Dahlin also said that, as in the case of Yu Wensheng, increasing numbers of people in China are "preparing for their own forced TV confessions, going through these issues on their phones so someone has a video of them saying there is no way they will do certain things unless under duress."
Actions against Chinese media
The Safeguard Defenders report calls out CCTV and other Chinese influenced media publications that carry forced confessions, including Hong Kong’s Phoenix TV and The South China Morning Post (SCMP), for their complicity in torture and the undermining of Chinese and international law.
SCMP, which is owned by the Chinese Internet giant Alibaba, in February attracted criticism for carrying coverage of the second televised “confession” of Swedish bookseller Gui Minhai, a story it said it only agreed to cover “provided no limits were placed on the questions it asked.”
Tyrell said, “The media that carry these broadcasts are directly collaborating with the Chinese police and the CCP. We were extremely disappointed to see the SCMP’s coverage of the latest Gui Minhai ‘interview’. That is the first English language media to do so, I believe.”
The Safeguard Defenders report calls for Chinese state media to be required to register as foreign agents, and for sanctions to be applied to members responsible for acquiescing to the practice of forced confessions.
In the U.S., the Countering Foreign Propaganda Act currently making its way through Congress would require foreign media outlets to file semi-annual reports to the Federal Communications Commission (FCC) and openly declare that they are funded by foreign governments unless they retain editorial independence.
The bill stops short of asking members of overseas state-sponsored media to register as foreign agents, as was required by the U.S. Department of Justice of Russian state media RT America following revelations of Russia’s involvement in manipulating the 2016 U.S. presidential election.

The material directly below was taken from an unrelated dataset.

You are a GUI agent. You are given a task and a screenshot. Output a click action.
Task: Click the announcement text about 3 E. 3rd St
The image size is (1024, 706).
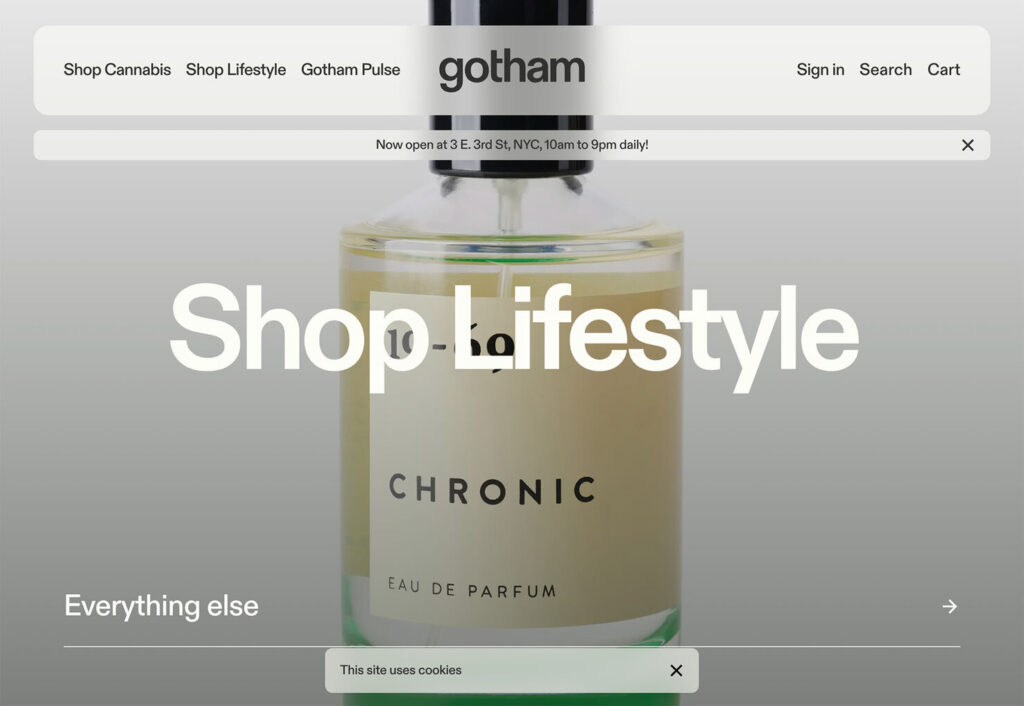pos(511,145)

Peter Dahlin said that the growing international reach of the Chinese media should be a cause of concern for Western governments. “Chinese state media, with extensive global operations, are not put under pressure, even when they are collaborating with the police. CCTV international [China Global Television Network] is building a massive production studio in London, which needs to be put under scrutiny and review,” he said.
He added that the U.S. should invoke the Global Magnitsky Act to target and freeze the assets of those responsible for televising forced confessions, adding that this would trace a similarly punitive path to that pursued by the European Union on Iran’s Press TV in 2013 after that network aired forced confessions.
Teng Biao called for Western governments to reverse their policy of appeasing China over the issues of democracy and human rights in return for business and trade access, and other international issues like North Korea, anti-terrorism or climate change.
“I hope [the Safeguard Defenders] report and other publications on Chinese violations can change what Western government officials think about China, and they can realize the importance of human rights and freedom of Chinese people is related to their own political and economic interest."
Reporters Without Borders (RSF), a non-governmental organization that promotes freedom of the press, this week released a statement accompanying its latest global index of press freedom, in which China retained its position at 176th on the index, illustrating the threat posed to media freedom by China.
“Xi Jinping’s China is getting closer and closer to a contemporary version of totalitarianism,” RSF said in a statement accompanying the release, which detailed how other countries in the Asia-Pacific and their media are susceptible to falling under Chinese control and influence.